Terbaru

6/recent/ticker-posts

Header Ads Widget

Sengkarut Kenaikan Harga BBM Bersubsidi, Bisakah BLT Menjadi Solusi?


TintaSiyasi.com -- Wacana kenaikan harga bahan bakar minyak (BBM) bersubsidi pada awal bulan September ini terus menjadi perbincangan. Sinyal kenaikan harga BBM jenis Pertalite dan Solar ini makin tak terelakkan lagi.

Selain sebagai penyesuaian mengikuti tren kenaikan harga minyak dunia, subsidi BBM tersebut dinilai lebih banyak dinikmati oleh orang kaya. Hal ini sebagaimana diungkapkan oleh Menteri Keuangan Sri Mulyani saat konferensi pers Tindak Lanjut Kebijakan Subsidi BBM. Tambahnya lagi, subsidi dan kompensasi BBM dapat mencapai lebih dari Rp698 triliun sampai akhir 2022 dan ini membebani APBN (wartaekonomi, 26/8/2022).

Rupanya, pemerintah makin serius mengambil opsi mengurangi subsidi Pertalite dan Solar ini dengan mulai menyalurkan bantuan sosial (bansos) tambahan bagi masyarakat. Bantuan Langsung Tunai (BLT) ini mulai cair pada tanggal 31 Agustus 2022 dan diberikan kepada 20,6 juta masyarakat penerima manfaat dengan besaran total Rp 600.000. Apakah solusi BLT ini dapat mengimbangi dampak kenaikan BBM?


Efek Domino Kenaikan BBM

BBM merupakan salah satu komoditas pokok bagi masyarakat. Kenaikan BBM dapat memicu lonjakan inflasi. Harga barang-barang kebutuhan pokok bisa mengalami peningkatan. Hal ini bisa menghantam kembali daya beli dan konsumsi masyarakat yang sedang berada dalam pemulihan pascapandemi. Kenaikan harga BBM pun pada akhirnya akan mengganggu perekonomian nasional.

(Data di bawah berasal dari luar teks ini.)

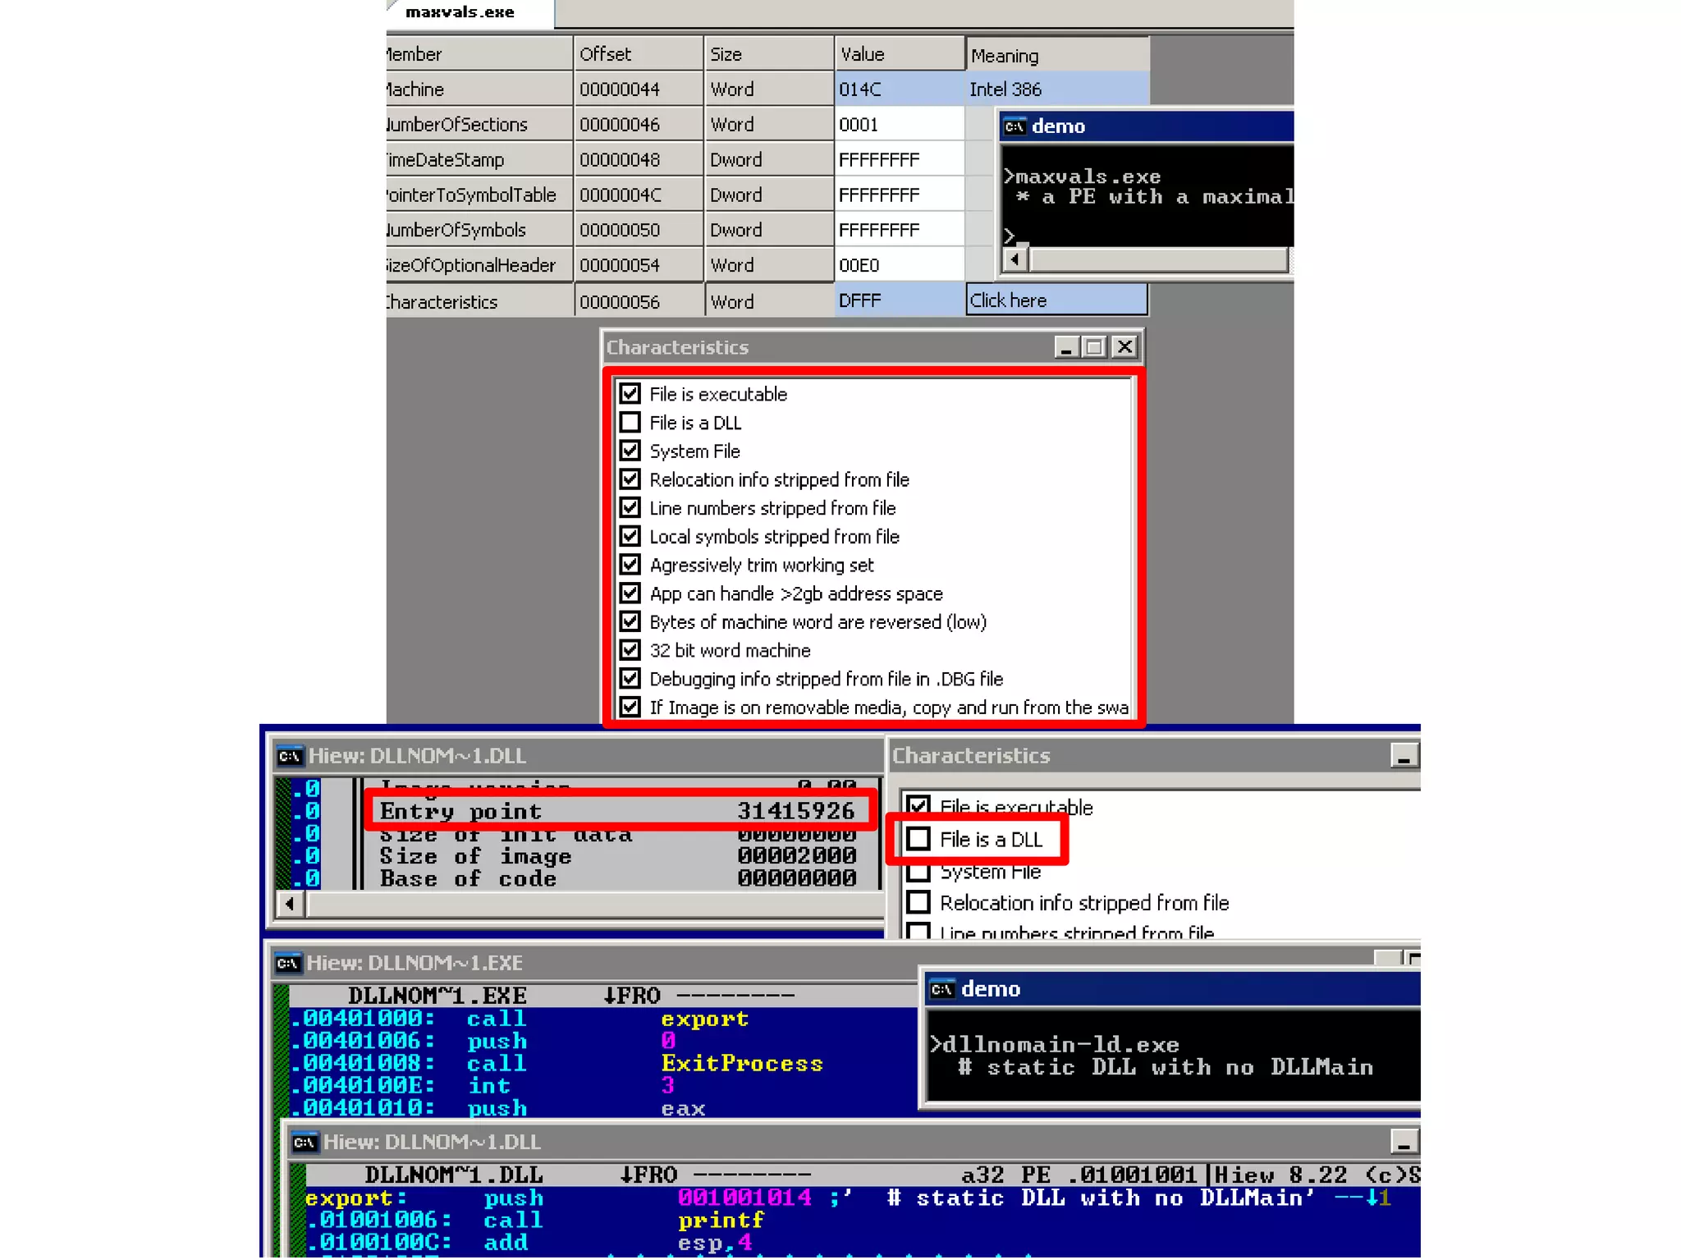Select the Machine value 014C cell

(x=899, y=89)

Selain itu, kalangan dunia usaha pun seperti sektor UMKM akan terkena imbas kenaikan harga BBM bersubsidi. Pun, terhadap usaha kecil informal yang seringkali tidak tersentuh program bantuan sosial pemerintah. Selama ini, usaha yang mereka jalankan sangat bergantung pada BBM bersubsidi.

Dengan kata lain, kenaikan BBM bersubsidi akan menciptakan efek domino di tengah masyarakat. Kolapsnya sektor usaha menengah ke bawah. PHK pun tak terelakkan. Pengangguran smakin meningkat. Angka kemiskinan makin parah. Pertumbuhan ekonomi nasional pun bisa melambat. 

Pakar Kebijakan Publik Narasi Institute, Achmad Nur Hidayat mengatakan bahwa penyaluran BLT yang dilakukan pemerintah dinilai tidak sebanding dengan besarnya dampak yang akan ditimbulkan. Paling hanya bisa meredam dampak yang timbul untuk waktu sementara dengan nilai yang tidak signifikan (wartaekonomi, 31/8/2022).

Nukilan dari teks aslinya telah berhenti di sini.